And now, for special commendation, I’d like to single out a few disparate summer films.

“Before Sunrise”

In Before Sunrise (1995), Jesse (Ethan Hawke) is on a train en route to Vienna, holding a Eurail Pass and an early morning plane ticket back to America, when he meets Céline (Julie Delpy), a French university student returning to Paris. He convinces her to disembark with him and they spend the next 12 hours roaming around the city. They gently flirt, speak soulfully, playfully, tentatively. A beggar offers to write them a poem. They kiss on the same Ferris wheel that once lifted aloft Orson Welles and Joseph Cotten in “The Third Man.” I don’t know of a movie that better expresses the vagabond spirit of summer courtship. (Two excellent sequels, made in nine year intervals, followed: “Before Sunset,” and “Before Midnight.” All three were directed by Linklater.) (Rated R) 

“Breaking Away”

“Breaking Away” (1979) is a gentle, sun-dappled summer comedy directed by Peter Yates. In it, four local working class kids from Bloomington, Indiana, recently out of high school and played by Dennis Christopher, Daniel Stern, Dennis Quaid, and Jackie Earle Haley, attempt to make sense of their lives. Christopher is Dave Stohler, a bicycle racing fanatic who inexplicably develops a passion for all things Italian, renaming Jake, his dog, “Fellini” and passing himself off as an exchange student to a pretty sorority girl (Robyn Douglass). His mother (Barbara Barrie) is sympathetic to her son’s eccentricities but his father (Paul Dooley) is at his wit’s end. And yet what comes through all this exasperation is how much they love each other. The Oscar-winning screenplay is by Steve Tesich, a Yugoslavian immigrant and cycle enthusiast who moved with his family to Bloomington when he was 13. This likely explains the film’s highly observant and affectionate insider/outsider perspective. (Rated PG)

 

“Monsieur Hulot’s Holiday”

In “Monsieur Hulot’s Holiday” (1953), the gangly Hulot, played by director Jacques Tati with an askew aplomb that rivals the gracefulness of the great silent film comics, arrives in a ramshackle French seaside resort in search of summer fun. Tati captures just how strenuous that search can be.

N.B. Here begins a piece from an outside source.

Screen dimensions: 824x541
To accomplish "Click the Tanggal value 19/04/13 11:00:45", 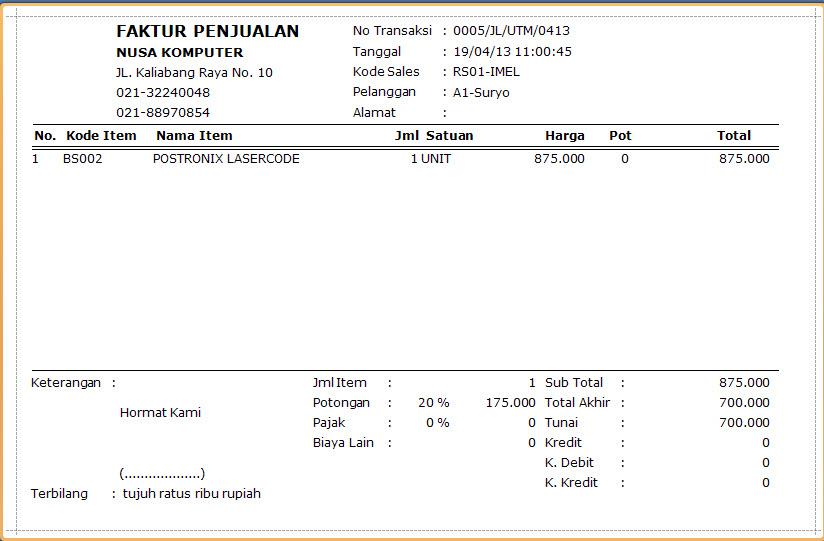I will click(x=512, y=52).
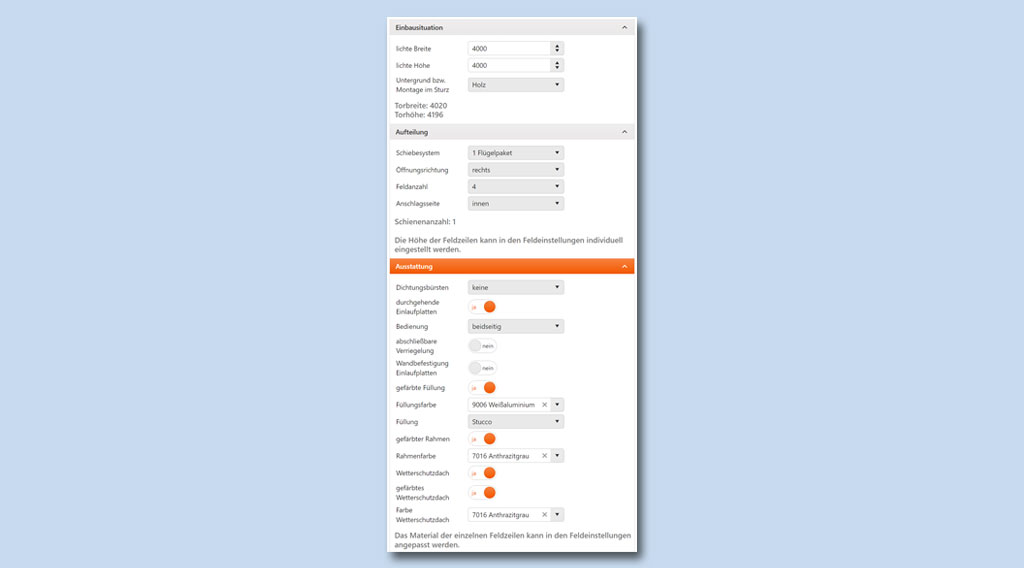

This virtually wordless classic, Tati’s best, has sequences – like Hulot’s hyper-awkward tennis match, or his capsizing in a kayak, or a bit where a foxskin rug attaches itself to his foot – that are so perfectly designed you don’t know whether to laugh or gasp. I did both. (Unrated; English subtitles)

These films are available to rent on at least one of these platforms: Amazon Prime Video, YouTube, Google Play, iTunes.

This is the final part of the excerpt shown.